By Rob Kershaw - LDRS
Councillors in Torridge have overwhelmingly called for the district council to campaign against a ban on wild camping in Dartmoor.
Last month, a court ruling made it illegal to pitch tents in Dartmoor without the landowner’s permission. Days later though, the national park came to an agreement with some landowners, and will pay them to allow people to camp. However, this is a year-long agreement, and the right to wild camp can still be removed at any time.
Liberal Democrats leader Cllr Cheryl Cottle-Hunkin (Liberal Democrat, Great Torrington) believes everyone should be able to freely roam and camp on the moor as long as they follow the ‘leave no trace’ principle.
While the Ten Tors event and camping for Duke of Edinburgh events are allowed again, Cllr Cottle-Hunkin is concerned for future participants.
“The recent court ruling to ban the right to wild camp really does affect the people of Torridge,” she said at a full council meeting on Monday [20 February]. “And I am deeply concerned on how this will impact on future generations.”
Cllr Cottle-Hunkin called on the authority to write to MP Sir Geoffrey Cox and prime minister Rishi Sunak to overrule last month’s judgement and reinstate the right to wild camp on Dartmoor.

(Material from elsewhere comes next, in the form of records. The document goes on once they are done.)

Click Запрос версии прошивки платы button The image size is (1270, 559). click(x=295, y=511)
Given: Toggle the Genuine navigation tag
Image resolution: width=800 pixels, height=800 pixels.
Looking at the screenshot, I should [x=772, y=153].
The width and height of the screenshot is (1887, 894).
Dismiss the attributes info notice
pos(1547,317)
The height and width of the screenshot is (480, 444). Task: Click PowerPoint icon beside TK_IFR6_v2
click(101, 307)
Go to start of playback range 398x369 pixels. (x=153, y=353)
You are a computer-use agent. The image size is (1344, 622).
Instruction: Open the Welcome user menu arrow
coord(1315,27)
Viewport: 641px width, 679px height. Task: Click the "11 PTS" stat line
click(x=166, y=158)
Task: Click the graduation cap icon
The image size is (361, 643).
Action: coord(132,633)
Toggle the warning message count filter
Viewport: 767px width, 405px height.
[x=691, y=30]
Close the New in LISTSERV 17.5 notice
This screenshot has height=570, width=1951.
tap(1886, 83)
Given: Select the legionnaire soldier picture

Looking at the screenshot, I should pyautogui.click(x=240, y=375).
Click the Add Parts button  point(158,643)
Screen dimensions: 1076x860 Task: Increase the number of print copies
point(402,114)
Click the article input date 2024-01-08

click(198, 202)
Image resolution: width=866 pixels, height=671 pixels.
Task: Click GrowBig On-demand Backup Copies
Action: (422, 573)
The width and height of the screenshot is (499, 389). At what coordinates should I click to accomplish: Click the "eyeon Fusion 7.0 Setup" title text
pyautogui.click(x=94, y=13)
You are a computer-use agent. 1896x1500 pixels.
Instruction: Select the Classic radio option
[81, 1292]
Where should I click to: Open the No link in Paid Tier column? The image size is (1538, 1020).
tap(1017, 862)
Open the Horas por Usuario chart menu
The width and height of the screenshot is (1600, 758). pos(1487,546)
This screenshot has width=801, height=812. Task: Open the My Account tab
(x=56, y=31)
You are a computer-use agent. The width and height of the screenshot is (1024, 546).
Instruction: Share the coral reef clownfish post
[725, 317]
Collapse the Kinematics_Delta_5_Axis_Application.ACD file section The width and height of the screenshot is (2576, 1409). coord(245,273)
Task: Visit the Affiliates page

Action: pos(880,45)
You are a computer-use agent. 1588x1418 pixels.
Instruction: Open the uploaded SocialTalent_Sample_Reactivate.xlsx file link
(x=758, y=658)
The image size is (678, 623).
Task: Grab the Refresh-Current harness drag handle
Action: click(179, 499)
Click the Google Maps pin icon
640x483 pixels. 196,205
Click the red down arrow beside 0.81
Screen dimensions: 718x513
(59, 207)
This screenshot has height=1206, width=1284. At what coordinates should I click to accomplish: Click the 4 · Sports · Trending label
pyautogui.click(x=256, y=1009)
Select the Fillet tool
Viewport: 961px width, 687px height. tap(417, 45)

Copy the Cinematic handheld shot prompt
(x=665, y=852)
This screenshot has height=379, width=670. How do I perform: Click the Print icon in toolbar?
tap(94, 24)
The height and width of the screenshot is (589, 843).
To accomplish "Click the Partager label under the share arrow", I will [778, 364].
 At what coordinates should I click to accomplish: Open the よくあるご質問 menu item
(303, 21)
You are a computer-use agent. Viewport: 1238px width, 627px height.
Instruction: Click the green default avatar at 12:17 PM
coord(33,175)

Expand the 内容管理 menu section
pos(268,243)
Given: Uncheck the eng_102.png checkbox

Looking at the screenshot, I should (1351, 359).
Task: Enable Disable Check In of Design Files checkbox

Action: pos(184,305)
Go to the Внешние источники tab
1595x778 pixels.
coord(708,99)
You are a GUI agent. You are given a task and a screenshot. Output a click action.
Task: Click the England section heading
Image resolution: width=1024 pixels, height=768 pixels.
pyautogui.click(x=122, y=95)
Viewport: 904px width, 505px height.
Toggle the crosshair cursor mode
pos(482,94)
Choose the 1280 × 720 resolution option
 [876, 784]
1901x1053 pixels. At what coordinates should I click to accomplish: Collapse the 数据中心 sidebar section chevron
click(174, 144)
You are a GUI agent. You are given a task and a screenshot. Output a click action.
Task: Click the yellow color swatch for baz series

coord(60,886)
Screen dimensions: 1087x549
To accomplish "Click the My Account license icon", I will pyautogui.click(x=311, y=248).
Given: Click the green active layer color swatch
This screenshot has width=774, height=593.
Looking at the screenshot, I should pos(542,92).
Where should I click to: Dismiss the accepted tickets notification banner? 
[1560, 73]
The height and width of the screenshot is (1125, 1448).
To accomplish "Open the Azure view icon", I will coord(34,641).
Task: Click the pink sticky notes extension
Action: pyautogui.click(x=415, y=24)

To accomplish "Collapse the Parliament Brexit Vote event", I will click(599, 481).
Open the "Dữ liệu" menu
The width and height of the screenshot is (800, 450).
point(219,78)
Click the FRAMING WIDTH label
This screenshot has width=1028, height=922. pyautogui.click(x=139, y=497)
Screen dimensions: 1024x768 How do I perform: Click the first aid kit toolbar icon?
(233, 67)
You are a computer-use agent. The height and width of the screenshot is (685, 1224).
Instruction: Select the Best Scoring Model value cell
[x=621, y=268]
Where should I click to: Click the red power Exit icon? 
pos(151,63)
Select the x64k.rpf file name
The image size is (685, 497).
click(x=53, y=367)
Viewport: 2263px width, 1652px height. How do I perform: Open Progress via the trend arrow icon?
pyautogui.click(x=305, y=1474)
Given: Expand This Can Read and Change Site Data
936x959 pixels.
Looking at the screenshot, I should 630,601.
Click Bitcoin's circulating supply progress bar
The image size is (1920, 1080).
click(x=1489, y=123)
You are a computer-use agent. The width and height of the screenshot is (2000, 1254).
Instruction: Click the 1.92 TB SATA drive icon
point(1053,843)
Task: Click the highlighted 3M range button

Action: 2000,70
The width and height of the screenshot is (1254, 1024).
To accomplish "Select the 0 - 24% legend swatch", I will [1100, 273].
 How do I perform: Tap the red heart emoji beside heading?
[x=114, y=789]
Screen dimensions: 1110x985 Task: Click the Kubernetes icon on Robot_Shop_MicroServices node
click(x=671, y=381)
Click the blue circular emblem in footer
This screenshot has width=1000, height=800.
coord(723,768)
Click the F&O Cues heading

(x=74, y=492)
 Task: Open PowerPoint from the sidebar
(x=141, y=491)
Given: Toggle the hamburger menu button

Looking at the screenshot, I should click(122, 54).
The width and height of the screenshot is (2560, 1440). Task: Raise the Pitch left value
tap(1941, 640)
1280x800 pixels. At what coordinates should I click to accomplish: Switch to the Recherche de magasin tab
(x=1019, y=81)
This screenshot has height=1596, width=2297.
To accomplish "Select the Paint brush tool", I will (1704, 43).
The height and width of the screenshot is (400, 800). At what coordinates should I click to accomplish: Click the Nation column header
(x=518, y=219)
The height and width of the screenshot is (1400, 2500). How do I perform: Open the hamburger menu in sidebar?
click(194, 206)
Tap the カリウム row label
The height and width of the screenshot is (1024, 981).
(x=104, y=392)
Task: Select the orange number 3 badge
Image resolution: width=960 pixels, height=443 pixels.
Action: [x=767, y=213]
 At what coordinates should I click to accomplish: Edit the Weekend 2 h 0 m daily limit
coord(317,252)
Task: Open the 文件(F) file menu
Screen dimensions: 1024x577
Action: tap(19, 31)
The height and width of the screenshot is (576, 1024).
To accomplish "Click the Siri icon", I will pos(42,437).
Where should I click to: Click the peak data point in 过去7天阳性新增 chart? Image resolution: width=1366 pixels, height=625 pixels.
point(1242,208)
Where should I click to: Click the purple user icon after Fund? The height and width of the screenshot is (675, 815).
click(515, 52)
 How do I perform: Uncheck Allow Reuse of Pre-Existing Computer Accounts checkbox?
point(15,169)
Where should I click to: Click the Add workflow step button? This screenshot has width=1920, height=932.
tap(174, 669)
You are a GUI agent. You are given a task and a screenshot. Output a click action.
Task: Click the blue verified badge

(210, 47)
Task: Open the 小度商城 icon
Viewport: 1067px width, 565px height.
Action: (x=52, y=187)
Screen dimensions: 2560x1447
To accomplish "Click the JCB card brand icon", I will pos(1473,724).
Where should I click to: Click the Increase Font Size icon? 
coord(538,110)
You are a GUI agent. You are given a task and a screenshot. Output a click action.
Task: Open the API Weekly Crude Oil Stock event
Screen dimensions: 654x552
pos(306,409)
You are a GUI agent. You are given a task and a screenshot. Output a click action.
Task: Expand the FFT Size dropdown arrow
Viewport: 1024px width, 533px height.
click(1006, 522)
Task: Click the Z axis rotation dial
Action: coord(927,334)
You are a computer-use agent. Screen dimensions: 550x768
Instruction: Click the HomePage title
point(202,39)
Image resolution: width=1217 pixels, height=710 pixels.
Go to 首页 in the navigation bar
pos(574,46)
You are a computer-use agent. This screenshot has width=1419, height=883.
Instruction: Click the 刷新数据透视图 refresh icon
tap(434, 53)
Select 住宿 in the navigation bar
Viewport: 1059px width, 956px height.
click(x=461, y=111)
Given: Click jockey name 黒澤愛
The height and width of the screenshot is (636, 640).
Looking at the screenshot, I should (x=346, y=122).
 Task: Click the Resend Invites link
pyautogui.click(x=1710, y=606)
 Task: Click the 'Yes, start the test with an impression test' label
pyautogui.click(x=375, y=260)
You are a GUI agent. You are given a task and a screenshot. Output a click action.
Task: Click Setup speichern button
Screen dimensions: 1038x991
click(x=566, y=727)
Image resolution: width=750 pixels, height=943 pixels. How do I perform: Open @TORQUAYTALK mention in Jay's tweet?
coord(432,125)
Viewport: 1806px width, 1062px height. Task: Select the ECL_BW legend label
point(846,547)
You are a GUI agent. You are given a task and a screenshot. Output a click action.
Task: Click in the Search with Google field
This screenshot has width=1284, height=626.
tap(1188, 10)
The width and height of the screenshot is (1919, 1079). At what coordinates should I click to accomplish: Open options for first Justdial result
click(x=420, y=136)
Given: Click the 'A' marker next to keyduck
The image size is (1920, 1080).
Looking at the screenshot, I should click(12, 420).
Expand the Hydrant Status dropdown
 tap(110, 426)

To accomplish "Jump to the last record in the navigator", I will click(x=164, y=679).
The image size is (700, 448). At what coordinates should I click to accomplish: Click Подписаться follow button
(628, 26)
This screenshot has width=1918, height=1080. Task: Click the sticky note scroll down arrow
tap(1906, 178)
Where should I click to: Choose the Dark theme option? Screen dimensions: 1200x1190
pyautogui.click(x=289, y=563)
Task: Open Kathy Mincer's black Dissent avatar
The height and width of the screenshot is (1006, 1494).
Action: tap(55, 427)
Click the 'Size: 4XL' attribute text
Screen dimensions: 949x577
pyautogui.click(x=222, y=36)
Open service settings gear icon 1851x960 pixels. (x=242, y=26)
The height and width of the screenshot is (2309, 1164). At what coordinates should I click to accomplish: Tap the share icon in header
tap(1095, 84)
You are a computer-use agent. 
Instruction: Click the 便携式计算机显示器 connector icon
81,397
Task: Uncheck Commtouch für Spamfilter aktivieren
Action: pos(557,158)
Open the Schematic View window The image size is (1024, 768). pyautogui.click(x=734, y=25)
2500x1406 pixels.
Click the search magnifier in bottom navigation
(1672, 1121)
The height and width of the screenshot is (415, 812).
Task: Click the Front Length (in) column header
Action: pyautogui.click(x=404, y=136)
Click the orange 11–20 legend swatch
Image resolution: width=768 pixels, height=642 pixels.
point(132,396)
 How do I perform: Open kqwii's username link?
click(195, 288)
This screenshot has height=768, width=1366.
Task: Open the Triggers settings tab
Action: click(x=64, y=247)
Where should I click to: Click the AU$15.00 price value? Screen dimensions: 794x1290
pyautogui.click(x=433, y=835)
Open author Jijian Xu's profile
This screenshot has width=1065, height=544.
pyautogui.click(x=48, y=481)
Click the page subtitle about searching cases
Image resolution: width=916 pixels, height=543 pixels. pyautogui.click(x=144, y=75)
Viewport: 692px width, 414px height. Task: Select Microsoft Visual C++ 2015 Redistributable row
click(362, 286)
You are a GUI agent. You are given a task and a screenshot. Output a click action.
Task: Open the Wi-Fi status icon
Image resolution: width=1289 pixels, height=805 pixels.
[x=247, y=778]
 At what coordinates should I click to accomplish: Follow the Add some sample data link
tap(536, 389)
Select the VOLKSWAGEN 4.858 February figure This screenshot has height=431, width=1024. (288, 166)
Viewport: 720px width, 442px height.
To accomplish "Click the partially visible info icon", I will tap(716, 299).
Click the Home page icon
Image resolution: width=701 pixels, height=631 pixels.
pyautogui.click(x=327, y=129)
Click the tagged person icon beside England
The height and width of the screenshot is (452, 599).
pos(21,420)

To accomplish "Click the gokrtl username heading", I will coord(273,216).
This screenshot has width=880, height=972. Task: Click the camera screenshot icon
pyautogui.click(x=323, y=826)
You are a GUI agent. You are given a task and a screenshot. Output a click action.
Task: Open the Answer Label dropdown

The Lib Dem leader’s motion was not heard at the last full council meeting as the matter was not thought to affect Torridge residents specifically. Cllr Nick Laws (Independent, Westward Ho!) described this decision as “shocking”.
“We can’t just allow this to go forward,” he said. “We’ve got to put our weight behind it, it’s absolutely essential. Please, any time that the people of Torridge are affected, I don’t think we should be going by a rule book.
“And to see rules laid down for the sake of it is not good. We’ve got to resist it.”
Cllr David Hurley (Conservative, Shebbear and Langtree) disagreed with his colleagues.
“Surely this is something for the landowners to decide,” he said. “The landowner surely owns the land, and it’s up to them to decide whether they allow someone free camping or not. Where does it stop?”
Cllr Philip Hackett (Independent, Broadheath) argued that “it’s not a matter of lobbying,” adding that any appeal would need to be “on points of law.”
Nonetheless, the council agreed to write to Sir Geoffrey, the relevant secretaries of state and the prime minister to try to get the court ruling overturned.